World's Record Mountain Caribou

Paul T. Deuling received B&C's coveted Sagamore Hill Award for his World's Record mountain caribou scoring 459-3/8 points.

Note: Following is Paul Deuling’s story on taking the world's record mountain caribou. It's reprinted with permission from Of Man and Beast, an Amboca publication.

 A lovely blonde lady from Vancouver (British Columbia) was visiting our family and quizzically asked, “Is that a very big moose you have on the wall there, Paul?” She had shown some interest in the taxidermy mounts in my basement as I explained what the various animals were and generally where they were found in the Yukon. I replied that the animal she was referring to was a mountain caribou and that yes, it was a fairly large one.

“Oh,” she replied, “does he have a name?”


This took me by surprise until she followed with, “I’m a vegetarian and the only way I can deal with seeing these animals is by giving them a name." She added, "His name is Clancy. Clancy the caribou.” And so, after all those years spent roaming the Pelly Mountains, and a few more spent on my wall, "Clancy" finally received his name.

My hunt for "Clancy" was incidental to a Stone’s sheep hunt that I had planned in late August of 1988, for the Yukon's northern Pelly Mountains. All of my boys had either returned to school or hockey training camp, so I decided to head out for a week’s solitary Stone’s sheep hunt before I, too, resumed my high-school teaching duties. And I was frantic to go—that season had been a wet one and already I had made several trips after sheep, but either did not find them or sat in the tent for days (weathered in) before heading down the mountain for home.

With my old GMC 4x4 loaded down with a camper and extra gasoline, I headed for the Ketza country where I would have a walk of nearly a day before reaching my sheep area. The weather was absolutely beautiful with sunshine, a gentle breeze, and best of all, no bugs. Upon arriving that afternoon at my camp spot—a tiny sidehill bench—I kicked out a seat in the shale and chewed on some trail mix while watching a cow caribou in the basin below. She was foraging on lichen, shaking her head and rubbing her back legs against one another in an effort, I suppose, to be rid of the bugs that were appearing as the heat dissipated. I watched her for a few minutes before she suddenly bolted across the basin with head held high. And, just as caribou are apt to do, a few moments later she pranced right back to the origin of her fright. A wolverine was meandering in and out of the rocks and bushes, snooping into everything before loping off in hunched-back fashion. The caribou was apparently fascinated by this, as she repeatedly ran off a short distance before turning, sniffing, and trotting right back to the disinterested mustelid, who continued to snoop for food. All this made great entertainment for a weary packer who was still sitting in sweat-soaked clothes and had yet to set up camp.

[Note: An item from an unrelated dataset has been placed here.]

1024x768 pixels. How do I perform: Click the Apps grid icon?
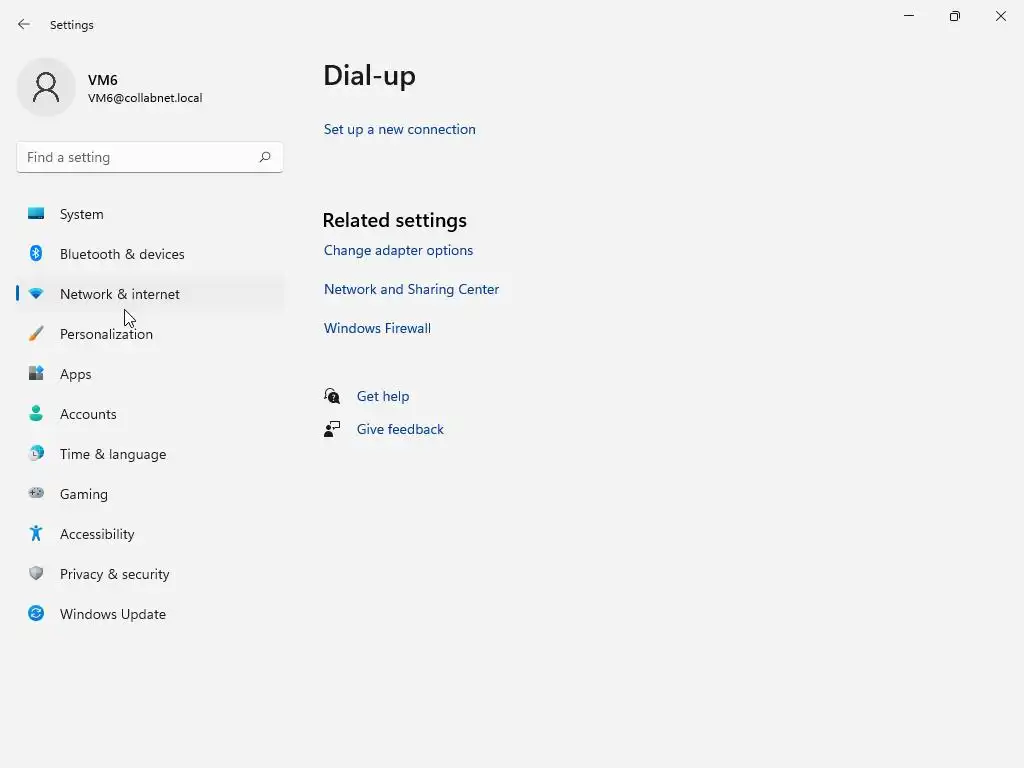tap(36, 374)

After pitching my tent, building a water pool from a tiny stream, and setting out clothing to dry, I spent the next two hours having a snooze. Later that evening, I left my rifle in the tent and hiked up the knob behind camp where my boys had spotted rams on previous trips. Halfway up I remembered the silly cow and stopped to peer into the basin to see what she was up to. She had left the basin and climbed the very ridge I was on and was grazing about 900 meters north of me. About 50 yards away from her was a large animal that appeared to have a black oak tree growing from its head. The huge bull caribou immediately grabbed my attention and I set up my spotting scope to have a better look at him. After a quick calculation of the number of days I had to pack this guy out if I shot him, I decided he was worth taking home. Big sheep could wait until next year.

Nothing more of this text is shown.